Work required
Copy out word for word the lines of the material below, starting with its first line and going on through the line that contains "Action: coord(927,55)".

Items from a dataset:
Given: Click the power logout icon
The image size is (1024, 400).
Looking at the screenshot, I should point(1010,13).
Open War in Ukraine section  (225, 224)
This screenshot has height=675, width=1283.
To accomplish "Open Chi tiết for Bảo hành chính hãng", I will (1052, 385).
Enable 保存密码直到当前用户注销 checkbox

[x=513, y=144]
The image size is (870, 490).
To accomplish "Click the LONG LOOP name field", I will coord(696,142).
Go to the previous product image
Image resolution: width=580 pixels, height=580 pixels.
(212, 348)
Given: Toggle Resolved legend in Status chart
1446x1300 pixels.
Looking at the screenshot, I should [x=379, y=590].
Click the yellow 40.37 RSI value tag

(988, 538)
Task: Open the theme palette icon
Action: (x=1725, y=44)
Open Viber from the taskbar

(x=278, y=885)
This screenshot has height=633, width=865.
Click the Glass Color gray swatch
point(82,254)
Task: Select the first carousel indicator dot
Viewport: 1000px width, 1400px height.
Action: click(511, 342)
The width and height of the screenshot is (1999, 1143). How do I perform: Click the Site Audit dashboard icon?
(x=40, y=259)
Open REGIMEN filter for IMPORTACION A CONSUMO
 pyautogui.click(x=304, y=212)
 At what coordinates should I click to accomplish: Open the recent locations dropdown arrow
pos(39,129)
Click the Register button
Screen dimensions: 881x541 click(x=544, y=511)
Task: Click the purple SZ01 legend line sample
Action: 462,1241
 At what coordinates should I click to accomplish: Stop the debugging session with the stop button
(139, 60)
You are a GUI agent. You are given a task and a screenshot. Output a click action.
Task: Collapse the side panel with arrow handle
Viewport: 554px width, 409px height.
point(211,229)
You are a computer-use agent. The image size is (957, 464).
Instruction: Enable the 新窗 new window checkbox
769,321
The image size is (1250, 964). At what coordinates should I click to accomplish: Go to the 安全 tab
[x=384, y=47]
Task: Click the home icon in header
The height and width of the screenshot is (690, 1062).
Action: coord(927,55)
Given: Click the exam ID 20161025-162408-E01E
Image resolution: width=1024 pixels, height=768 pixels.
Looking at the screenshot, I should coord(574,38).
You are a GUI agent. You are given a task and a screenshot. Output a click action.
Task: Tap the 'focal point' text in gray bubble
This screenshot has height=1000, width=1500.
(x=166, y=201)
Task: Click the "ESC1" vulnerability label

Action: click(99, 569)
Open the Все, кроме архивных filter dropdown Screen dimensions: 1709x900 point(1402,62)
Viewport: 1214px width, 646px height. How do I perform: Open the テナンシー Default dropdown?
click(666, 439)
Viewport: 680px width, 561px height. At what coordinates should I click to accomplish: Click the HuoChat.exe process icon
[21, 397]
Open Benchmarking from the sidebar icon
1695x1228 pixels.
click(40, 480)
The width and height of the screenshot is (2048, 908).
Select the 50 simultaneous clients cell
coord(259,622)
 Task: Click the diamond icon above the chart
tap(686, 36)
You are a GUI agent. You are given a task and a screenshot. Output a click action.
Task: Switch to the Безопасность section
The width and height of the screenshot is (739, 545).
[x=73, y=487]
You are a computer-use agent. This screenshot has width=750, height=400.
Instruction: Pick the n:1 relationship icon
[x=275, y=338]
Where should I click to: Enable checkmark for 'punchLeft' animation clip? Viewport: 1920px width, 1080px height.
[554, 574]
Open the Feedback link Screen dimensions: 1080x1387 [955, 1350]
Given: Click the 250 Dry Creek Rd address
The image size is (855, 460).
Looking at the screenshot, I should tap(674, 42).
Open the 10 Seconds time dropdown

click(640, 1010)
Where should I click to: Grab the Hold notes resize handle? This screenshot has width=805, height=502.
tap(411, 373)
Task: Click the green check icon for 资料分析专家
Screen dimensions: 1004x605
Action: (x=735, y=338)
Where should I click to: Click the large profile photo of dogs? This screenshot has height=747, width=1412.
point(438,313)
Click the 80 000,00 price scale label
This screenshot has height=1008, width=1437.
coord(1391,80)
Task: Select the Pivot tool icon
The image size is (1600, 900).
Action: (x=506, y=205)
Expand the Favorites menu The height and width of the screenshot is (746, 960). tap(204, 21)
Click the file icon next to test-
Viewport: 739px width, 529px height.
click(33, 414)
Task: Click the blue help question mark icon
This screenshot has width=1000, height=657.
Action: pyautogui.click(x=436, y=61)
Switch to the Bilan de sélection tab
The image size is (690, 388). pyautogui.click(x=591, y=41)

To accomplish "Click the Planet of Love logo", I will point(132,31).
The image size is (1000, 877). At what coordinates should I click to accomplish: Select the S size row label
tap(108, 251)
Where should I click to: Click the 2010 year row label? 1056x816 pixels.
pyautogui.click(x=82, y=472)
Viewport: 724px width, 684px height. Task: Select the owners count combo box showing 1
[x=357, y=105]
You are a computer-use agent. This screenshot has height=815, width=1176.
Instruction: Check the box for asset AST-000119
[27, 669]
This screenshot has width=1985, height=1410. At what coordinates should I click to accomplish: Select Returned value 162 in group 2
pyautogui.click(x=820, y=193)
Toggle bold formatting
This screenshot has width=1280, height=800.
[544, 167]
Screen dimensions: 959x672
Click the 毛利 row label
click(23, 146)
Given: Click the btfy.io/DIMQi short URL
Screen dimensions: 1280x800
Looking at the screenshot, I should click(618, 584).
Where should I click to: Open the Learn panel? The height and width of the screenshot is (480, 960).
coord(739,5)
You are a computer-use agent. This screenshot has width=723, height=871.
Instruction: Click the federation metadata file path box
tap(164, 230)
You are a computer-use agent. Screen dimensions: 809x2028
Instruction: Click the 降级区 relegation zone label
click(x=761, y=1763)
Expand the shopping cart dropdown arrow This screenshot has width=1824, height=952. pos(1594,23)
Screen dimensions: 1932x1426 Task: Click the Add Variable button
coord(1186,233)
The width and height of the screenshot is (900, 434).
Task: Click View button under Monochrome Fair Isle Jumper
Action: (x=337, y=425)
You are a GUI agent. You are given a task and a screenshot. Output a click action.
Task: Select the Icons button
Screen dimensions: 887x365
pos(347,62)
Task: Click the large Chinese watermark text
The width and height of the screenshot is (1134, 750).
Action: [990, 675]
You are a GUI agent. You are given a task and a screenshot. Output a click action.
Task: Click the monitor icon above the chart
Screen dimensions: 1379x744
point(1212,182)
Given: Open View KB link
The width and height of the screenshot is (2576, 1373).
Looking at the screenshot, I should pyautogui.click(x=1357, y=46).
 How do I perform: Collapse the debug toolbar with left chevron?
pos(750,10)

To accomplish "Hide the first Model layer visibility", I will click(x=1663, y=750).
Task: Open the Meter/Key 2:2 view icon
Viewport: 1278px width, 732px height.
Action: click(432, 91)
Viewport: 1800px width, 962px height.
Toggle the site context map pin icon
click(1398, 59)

Response for this exercise
Given: Click the power logout icon
The image size is (1024, 400).
Looking at the screenshot, I should point(1010,13).
Open War in Ukraine section  (225, 224)
This screenshot has height=675, width=1283.
To accomplish "Open Chi tiết for Bảo hành chính hãng", I will (1052, 385).
Enable 保存密码直到当前用户注销 checkbox

[x=513, y=144]
The image size is (870, 490).
To accomplish "Click the LONG LOOP name field", I will coord(696,142).
Go to the previous product image
Image resolution: width=580 pixels, height=580 pixels.
(212, 348)
Given: Toggle Resolved legend in Status chart
1446x1300 pixels.
Looking at the screenshot, I should [x=379, y=590].
Click the yellow 40.37 RSI value tag

(988, 538)
Task: Open the theme palette icon
Action: (x=1725, y=44)
Open Viber from the taskbar

(x=278, y=885)
This screenshot has height=633, width=865.
Click the Glass Color gray swatch
point(82,254)
Task: Select the first carousel indicator dot
Viewport: 1000px width, 1400px height.
Action: click(511, 342)
The width and height of the screenshot is (1999, 1143). How do I perform: Click the Site Audit dashboard icon?
(x=40, y=259)
Open REGIMEN filter for IMPORTACION A CONSUMO
 pyautogui.click(x=304, y=212)
 At what coordinates should I click to accomplish: Open the recent locations dropdown arrow
pos(39,129)
Click the Register button
Screen dimensions: 881x541 click(x=544, y=511)
Task: Click the purple SZ01 legend line sample
Action: 462,1241
 At what coordinates should I click to accomplish: Stop the debugging session with the stop button
(139, 60)
You are a GUI agent. You are given a task and a screenshot. Output a click action.
Task: Collapse the side panel with arrow handle
Viewport: 554px width, 409px height.
point(211,229)
You are a computer-use agent. The image size is (957, 464).
Instruction: Enable the 新窗 new window checkbox
769,321
The image size is (1250, 964). At what coordinates should I click to accomplish: Go to the 安全 tab
[x=384, y=47]
Task: Click the home icon in header
The height and width of the screenshot is (690, 1062).
Action: coord(927,55)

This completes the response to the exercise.